B.C. Premier David Eby, who attended the news conference with Freeland, said he recognized there are "significant parcels" of funding from the last budget that have not yet been deployed in the province "in a significant way."
Eby said the federal government needs to make sure that B.C. sees "its fair share of that funding,” and the province is ready to move as soon as federal money moves in its direction.
“When they bring capital dollars here to build housing, we have the operating funding,” Eby said. “If they have surplus from other provinces that is unspent, bring it to British Columbia, because we’re going to put it to work right here. We’re an excellent partner for that.”
Trudeau announced the $4-billion housing accelerator in Guelph on March 17. It aims to speed up the construction of 100,000 homes across Canada over the next 10 years.
The fund requires municipalities to submit action plans on how they want to fast-track more housing supply, with affordability in mind.
Freeland said the federal government will not be “prescriptive” in finding one-size-fits-all solutions to fund through the accelerator.

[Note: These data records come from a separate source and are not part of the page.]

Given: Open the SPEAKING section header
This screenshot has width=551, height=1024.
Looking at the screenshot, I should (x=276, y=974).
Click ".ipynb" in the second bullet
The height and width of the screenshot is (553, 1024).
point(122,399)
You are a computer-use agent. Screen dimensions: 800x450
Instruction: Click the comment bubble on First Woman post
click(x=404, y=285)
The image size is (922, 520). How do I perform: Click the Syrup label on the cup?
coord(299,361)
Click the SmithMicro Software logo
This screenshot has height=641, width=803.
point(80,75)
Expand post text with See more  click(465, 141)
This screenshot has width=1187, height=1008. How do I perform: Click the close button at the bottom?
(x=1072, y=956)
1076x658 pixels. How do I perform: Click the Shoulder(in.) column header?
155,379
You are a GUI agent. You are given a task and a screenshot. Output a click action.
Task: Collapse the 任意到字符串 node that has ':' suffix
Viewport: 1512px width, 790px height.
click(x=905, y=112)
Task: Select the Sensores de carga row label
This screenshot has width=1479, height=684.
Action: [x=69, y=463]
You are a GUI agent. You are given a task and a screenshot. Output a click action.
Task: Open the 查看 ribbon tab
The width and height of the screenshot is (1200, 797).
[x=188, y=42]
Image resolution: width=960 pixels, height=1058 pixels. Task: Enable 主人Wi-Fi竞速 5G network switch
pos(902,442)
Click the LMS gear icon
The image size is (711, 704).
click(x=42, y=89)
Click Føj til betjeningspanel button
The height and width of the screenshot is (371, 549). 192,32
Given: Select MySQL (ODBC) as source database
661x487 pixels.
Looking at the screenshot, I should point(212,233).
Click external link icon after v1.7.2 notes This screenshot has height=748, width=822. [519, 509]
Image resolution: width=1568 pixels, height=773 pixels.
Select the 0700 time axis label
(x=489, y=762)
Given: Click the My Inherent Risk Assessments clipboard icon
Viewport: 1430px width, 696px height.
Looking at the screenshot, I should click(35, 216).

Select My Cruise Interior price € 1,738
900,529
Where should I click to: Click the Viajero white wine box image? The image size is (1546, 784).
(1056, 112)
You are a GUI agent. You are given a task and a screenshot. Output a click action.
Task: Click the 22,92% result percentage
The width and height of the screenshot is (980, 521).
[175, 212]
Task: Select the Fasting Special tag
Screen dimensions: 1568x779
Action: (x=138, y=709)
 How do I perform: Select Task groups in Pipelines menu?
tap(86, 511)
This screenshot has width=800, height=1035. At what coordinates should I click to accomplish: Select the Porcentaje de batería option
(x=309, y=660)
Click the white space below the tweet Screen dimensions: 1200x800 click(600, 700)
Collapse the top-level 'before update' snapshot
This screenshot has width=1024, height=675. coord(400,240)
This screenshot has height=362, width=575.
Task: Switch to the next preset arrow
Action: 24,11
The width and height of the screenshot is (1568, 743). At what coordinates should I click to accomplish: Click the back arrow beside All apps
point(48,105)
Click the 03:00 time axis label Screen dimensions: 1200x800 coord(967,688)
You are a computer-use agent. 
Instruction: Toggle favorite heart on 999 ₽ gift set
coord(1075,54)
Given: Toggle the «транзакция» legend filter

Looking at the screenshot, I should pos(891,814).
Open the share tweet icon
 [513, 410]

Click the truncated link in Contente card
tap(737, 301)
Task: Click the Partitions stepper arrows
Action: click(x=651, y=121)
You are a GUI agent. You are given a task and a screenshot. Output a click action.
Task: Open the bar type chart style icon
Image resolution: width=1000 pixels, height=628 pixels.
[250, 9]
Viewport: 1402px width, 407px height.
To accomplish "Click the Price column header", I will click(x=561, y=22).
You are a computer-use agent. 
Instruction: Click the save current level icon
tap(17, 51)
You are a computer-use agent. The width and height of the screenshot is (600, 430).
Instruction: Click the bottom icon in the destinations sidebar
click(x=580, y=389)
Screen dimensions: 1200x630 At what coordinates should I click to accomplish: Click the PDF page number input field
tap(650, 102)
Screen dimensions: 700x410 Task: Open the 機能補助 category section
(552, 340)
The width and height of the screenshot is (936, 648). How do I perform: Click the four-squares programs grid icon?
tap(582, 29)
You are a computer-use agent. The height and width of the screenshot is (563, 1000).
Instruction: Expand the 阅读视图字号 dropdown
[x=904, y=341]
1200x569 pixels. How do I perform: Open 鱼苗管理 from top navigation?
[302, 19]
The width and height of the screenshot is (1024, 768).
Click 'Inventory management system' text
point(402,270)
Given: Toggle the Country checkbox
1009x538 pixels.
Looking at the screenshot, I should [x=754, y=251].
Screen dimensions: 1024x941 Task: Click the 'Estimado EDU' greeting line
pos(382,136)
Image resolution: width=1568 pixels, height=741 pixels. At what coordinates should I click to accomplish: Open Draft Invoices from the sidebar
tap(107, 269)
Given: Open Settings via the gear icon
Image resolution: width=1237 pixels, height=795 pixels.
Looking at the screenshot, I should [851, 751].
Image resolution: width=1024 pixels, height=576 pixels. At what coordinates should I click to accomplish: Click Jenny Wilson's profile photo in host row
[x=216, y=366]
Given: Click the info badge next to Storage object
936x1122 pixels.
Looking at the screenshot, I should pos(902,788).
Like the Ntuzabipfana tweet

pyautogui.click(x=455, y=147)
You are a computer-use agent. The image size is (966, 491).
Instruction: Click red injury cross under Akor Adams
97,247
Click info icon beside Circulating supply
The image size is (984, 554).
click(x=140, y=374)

“Tell us what your plan is to get more homes built,” she said. “Tell us how some of that money can help you build those homes, and we will write a cheque. And $4 billion will mean we can write a lot of cheques.”
Real estate observers have bemoaned the lack of additional housing affordability measures in the Tuesday's budget, despite applauding the federal government's promise of a new mortgage code of conduct that is meant to give struggling homeowners fair access to relief measures.